- [WHAT IS REQUIRED]: In your copy of the records, include every word exactly and no pictures.

(Stored data entries)
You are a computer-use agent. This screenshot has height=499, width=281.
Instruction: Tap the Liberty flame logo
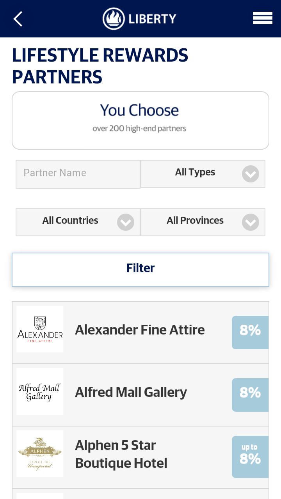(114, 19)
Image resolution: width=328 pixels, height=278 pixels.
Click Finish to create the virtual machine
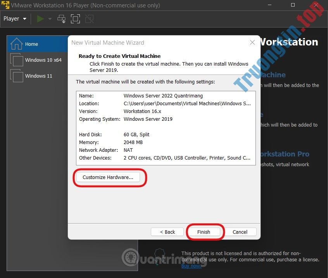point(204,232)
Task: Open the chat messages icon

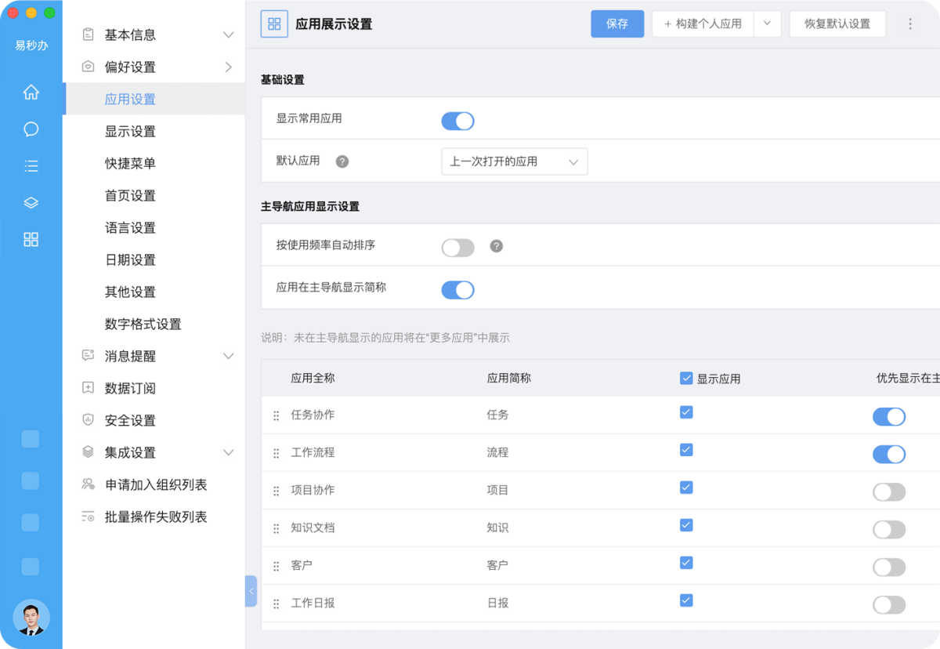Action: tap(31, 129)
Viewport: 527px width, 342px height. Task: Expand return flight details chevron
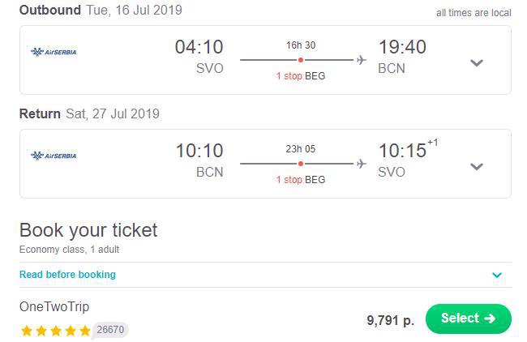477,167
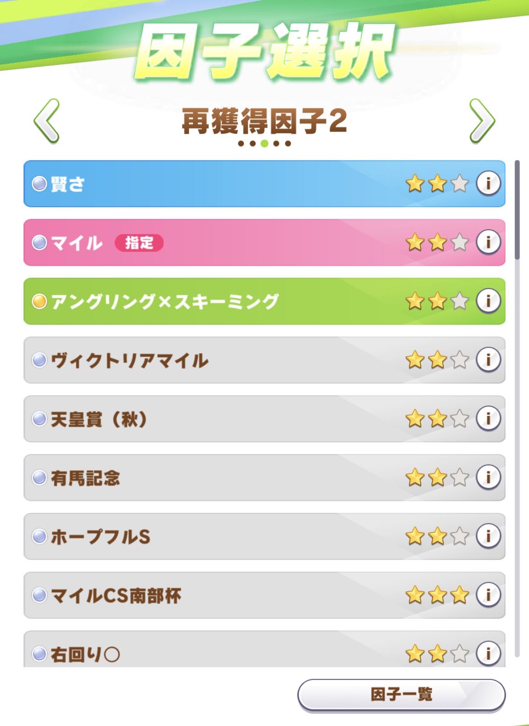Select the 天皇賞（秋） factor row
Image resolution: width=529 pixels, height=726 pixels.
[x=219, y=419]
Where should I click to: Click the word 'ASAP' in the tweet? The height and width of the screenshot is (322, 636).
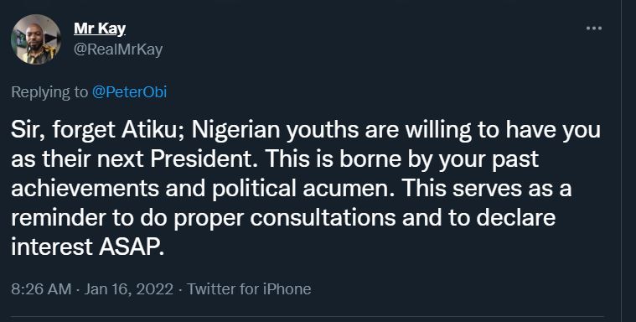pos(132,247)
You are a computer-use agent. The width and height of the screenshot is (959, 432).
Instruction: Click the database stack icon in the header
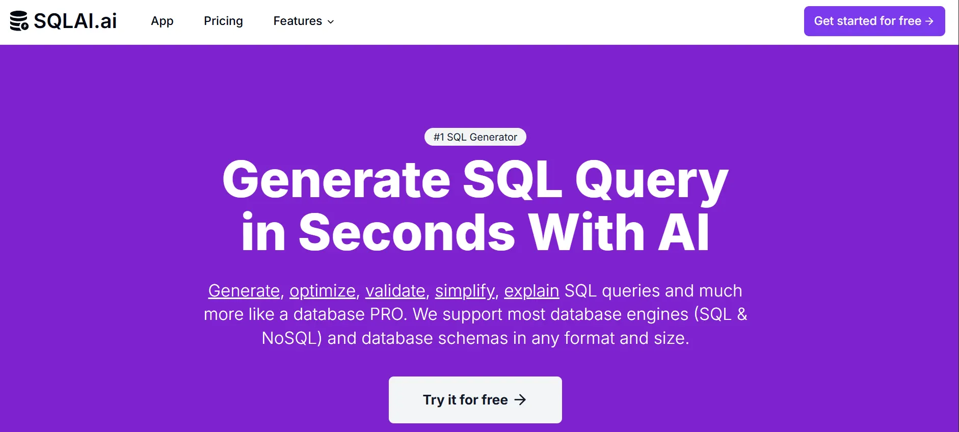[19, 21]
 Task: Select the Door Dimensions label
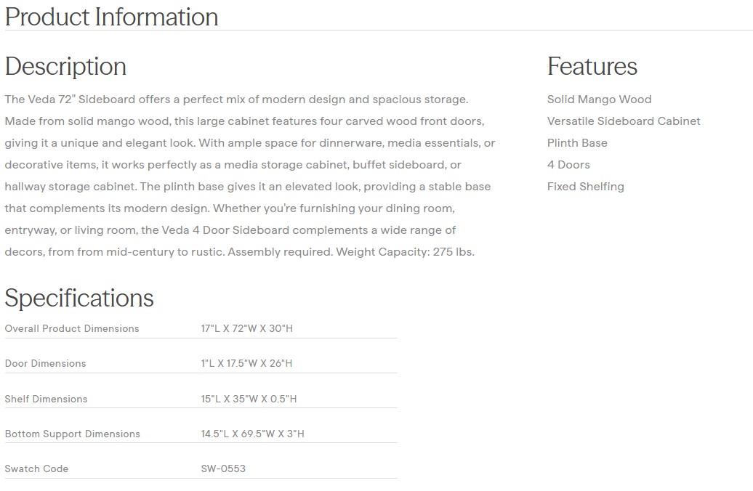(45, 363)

- [SOLUTION FOR THIS PROBLEM]:
You are a computer-use agent. This screenshot has height=499, width=281.
Instruction: Tap the Liberty flame logo
(114, 19)
Image resolution: width=328 pixels, height=278 pixels.
Click Finish to create the virtual machine
point(204,232)
Task: Open the chat messages icon

Action: tap(31, 129)
Viewport: 527px width, 342px height. Task: Expand return flight details chevron
477,167
Select the 天皇賞（秋） factor row
Image resolution: width=529 pixels, height=726 pixels.
[x=219, y=419]
Where should I click to: Click the word 'ASAP' in the tweet? The height and width of the screenshot is (322, 636).
pos(132,247)
You are a computer-use agent. The width and height of the screenshot is (959, 432).
Instruction: Click the database stack icon in the header
[19, 21]
 Task: Select the Door Dimensions label
(45, 363)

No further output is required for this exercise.